**短文**

備受國際社會關注的1998年在羅馬通過,并于2002年7月1日正式成立的國際刑事法院,也規定(規約第77條),主刑包括有期徒刑和無期徒刑兩種,刑期最高不可以超過30年;也可以根據罪行嚴重程度和被指控人員的個人情況,判處終身監禁。在《規約》第十部分有關判決的執行中又規定,國際刑事法院所決定的徒刑對所有的締約國具有約束力,后者在任何情況下不能作出修改。罪犯在服刑期間,只有國際刑事法院享有減刑的決定權。當有關罪犯所服刑期已占其應服刑期的三分之一,或被終身監禁者已服刑25年時,國際刑事法院應審查有關的徒刑,以便決定是否給予減刑 。規約通過以上規定將死刑完全趕出了國際刑事司法領域。
2、 國家實踐
據大赦國際的最新統計,截止2003年1月1日,世界上已有76個國家(包括地區,下同)在法律上明確廢除了所有罪行的死刑,15個國家廢除了普通犯罪的死刑(軍事犯罪或戰時犯罪除外),還有21個國家在事實上廢除了死刑,三者加在一起是112個國家,保留死刑的國家只剩下83個 。近年來,歐洲大陸已經在實際上杜絕了死刑的執行。
保留死刑的國家也早已開始限制死刑的適用范圍。大多數國家在法律上減少了適用死刑的條款,如美國有36個州的法律明文規定只對“一級謀殺罪”適用死刑,有12個州完全廢除了死刑。印度的刑法典中只有6個死刑條文,且只適用于有關叛國、殺人的犯罪。世界上其他保留死刑的國家,規定死刑的罪名一般只有幾種,超過20種的極少 。
可見,無論是在國際還是國內的司法實踐中,當今的死刑政策的方向是廢除死刑、嚴格限制死刑,禁止死刑的適用已為人心所向、大勢所趨。

**給定資料**
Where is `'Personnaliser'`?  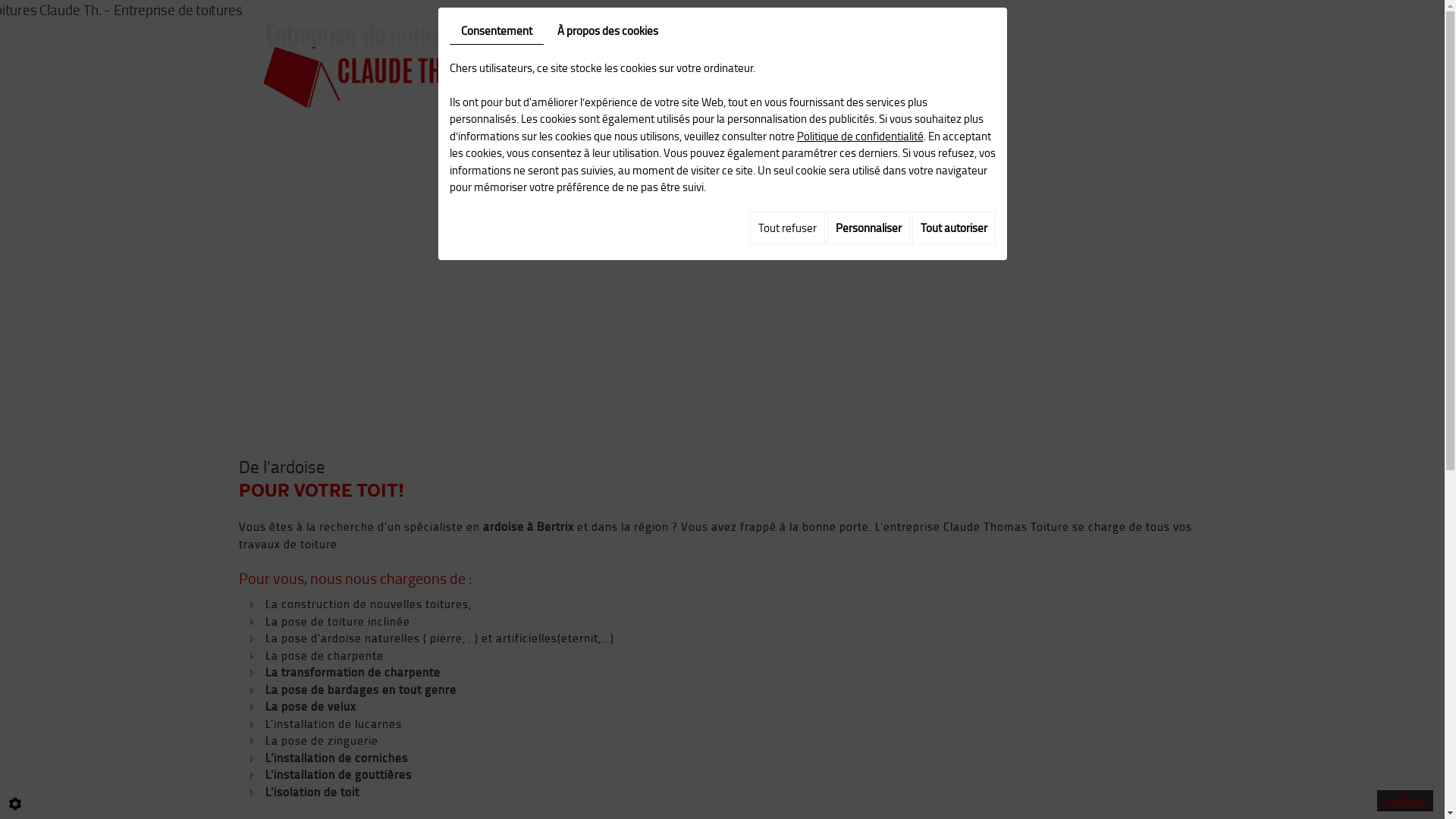 'Personnaliser' is located at coordinates (868, 228).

**任務要求**
在關於死刑政策的短文中,找出以含有“備受國際社會關注的1998年”的詞句開頭、至“完全趕出了國際刑事司法領域。”結束的部分,將其中的“締約國”替換為“成員國”後重新寫出。

**作答結果**
備受國際社會關注的1998年在羅馬通過,并于2002年7月1日正式成立的國際刑事法院,也規定(規約第77條),主刑包括有期徒刑和無期徒刑兩種,刑期最高不可以超過30年;也可以根據罪行嚴重程度和被指控人員的個人情況,判處終身監禁。在《規約》第十部分有關判決的執行中又規定,國際刑事法院所決定的徒刑對所有的成員國具有約束力,后者在任何情況下不能作出修改。罪犯在服刑期間,只有國際刑事法院享有減刑的決定權。當有關罪犯所服刑期已占其應服刑期的三分之一,或被終身監禁者已服刑25年時,國際刑事法院應審查有關的徒刑,以便決定是否給予減刑 。規約通過以上規定將死刑完全趕出了國際刑事司法領域。